EXERCISE. Output all the data below verbatim.

⟨

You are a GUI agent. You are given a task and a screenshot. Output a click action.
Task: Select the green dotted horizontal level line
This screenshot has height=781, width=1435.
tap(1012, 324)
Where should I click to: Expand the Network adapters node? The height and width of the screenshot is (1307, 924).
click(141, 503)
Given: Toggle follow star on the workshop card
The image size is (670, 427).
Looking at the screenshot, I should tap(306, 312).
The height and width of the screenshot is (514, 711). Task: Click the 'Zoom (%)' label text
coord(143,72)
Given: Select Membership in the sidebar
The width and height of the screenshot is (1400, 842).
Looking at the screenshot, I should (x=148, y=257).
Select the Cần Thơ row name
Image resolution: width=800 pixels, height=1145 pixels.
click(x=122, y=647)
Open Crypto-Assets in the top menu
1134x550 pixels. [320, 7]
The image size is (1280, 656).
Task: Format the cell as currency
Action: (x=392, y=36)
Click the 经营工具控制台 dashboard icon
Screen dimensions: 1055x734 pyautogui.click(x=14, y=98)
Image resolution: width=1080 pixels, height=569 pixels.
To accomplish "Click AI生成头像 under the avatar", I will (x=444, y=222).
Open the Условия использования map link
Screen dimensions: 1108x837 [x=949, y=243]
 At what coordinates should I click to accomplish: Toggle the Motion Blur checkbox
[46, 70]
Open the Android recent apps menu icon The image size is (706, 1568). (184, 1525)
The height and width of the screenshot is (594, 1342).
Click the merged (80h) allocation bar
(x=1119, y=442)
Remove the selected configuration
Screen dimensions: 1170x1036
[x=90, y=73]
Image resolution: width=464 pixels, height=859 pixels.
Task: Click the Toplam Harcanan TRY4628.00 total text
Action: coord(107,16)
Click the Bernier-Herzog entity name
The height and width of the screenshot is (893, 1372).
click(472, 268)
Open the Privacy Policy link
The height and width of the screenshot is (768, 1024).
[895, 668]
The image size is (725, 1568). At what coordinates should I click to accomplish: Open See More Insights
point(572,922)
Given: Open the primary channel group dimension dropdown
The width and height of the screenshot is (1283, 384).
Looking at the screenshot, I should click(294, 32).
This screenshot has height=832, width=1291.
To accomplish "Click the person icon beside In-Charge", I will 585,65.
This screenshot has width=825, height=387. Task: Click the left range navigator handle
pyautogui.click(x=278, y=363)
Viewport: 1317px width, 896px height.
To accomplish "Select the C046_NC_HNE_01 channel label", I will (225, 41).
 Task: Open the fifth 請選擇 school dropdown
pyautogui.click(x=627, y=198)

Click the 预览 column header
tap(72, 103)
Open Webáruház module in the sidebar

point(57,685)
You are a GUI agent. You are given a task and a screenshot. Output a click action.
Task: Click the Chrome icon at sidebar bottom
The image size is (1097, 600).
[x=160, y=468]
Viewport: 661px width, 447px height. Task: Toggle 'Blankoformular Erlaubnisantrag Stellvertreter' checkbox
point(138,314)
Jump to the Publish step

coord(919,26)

⟩

TASK RESULT.
You are a GUI agent. You are given a task and a screenshot. Output a click action.
Task: Select the green dotted horizontal level line
This screenshot has height=781, width=1435.
tap(1012, 324)
Where should I click to: Expand the Network adapters node? The height and width of the screenshot is (1307, 924).
click(141, 503)
Given: Toggle follow star on the workshop card
The image size is (670, 427).
Looking at the screenshot, I should tap(306, 312).
The height and width of the screenshot is (514, 711). Task: Click the 'Zoom (%)' label text
coord(143,72)
Given: Select Membership in the sidebar
The width and height of the screenshot is (1400, 842).
Looking at the screenshot, I should (x=148, y=257).
Select the Cần Thơ row name
Image resolution: width=800 pixels, height=1145 pixels.
click(x=122, y=647)
Open Crypto-Assets in the top menu
1134x550 pixels. [320, 7]
The image size is (1280, 656).
Task: Format the cell as currency
Action: (x=392, y=36)
Click the 经营工具控制台 dashboard icon
Screen dimensions: 1055x734 pyautogui.click(x=14, y=98)
Image resolution: width=1080 pixels, height=569 pixels.
To accomplish "Click AI生成头像 under the avatar", I will (x=444, y=222).
Open the Условия использования map link
Screen dimensions: 1108x837 [x=949, y=243]
 At what coordinates should I click to accomplish: Toggle the Motion Blur checkbox
[46, 70]
Open the Android recent apps menu icon The image size is (706, 1568). (184, 1525)
The height and width of the screenshot is (594, 1342).
Click the merged (80h) allocation bar
(x=1119, y=442)
Remove the selected configuration
Screen dimensions: 1170x1036
[x=90, y=73]
Image resolution: width=464 pixels, height=859 pixels.
Task: Click the Toplam Harcanan TRY4628.00 total text
Action: coord(107,16)
Click the Bernier-Herzog entity name
The height and width of the screenshot is (893, 1372).
click(472, 268)
Open the Privacy Policy link
The height and width of the screenshot is (768, 1024).
[895, 668]
The image size is (725, 1568). At what coordinates should I click to accomplish: Open See More Insights
point(572,922)
Given: Open the primary channel group dimension dropdown
The width and height of the screenshot is (1283, 384).
Looking at the screenshot, I should click(294, 32).
This screenshot has height=832, width=1291.
To accomplish "Click the person icon beside In-Charge", I will 585,65.
This screenshot has width=825, height=387. Task: Click the left range navigator handle
pyautogui.click(x=278, y=363)
Viewport: 1317px width, 896px height.
To accomplish "Select the C046_NC_HNE_01 channel label", I will (225, 41).
 Task: Open the fifth 請選擇 school dropdown
pyautogui.click(x=627, y=198)

Click the 预览 column header
tap(72, 103)
Open Webáruház module in the sidebar

point(57,685)
You are a GUI agent. You are given a task and a screenshot. Output a click action.
Task: Click the Chrome icon at sidebar bottom
The image size is (1097, 600).
[x=160, y=468]
Viewport: 661px width, 447px height. Task: Toggle 'Blankoformular Erlaubnisantrag Stellvertreter' checkbox
point(138,314)
Jump to the Publish step

coord(919,26)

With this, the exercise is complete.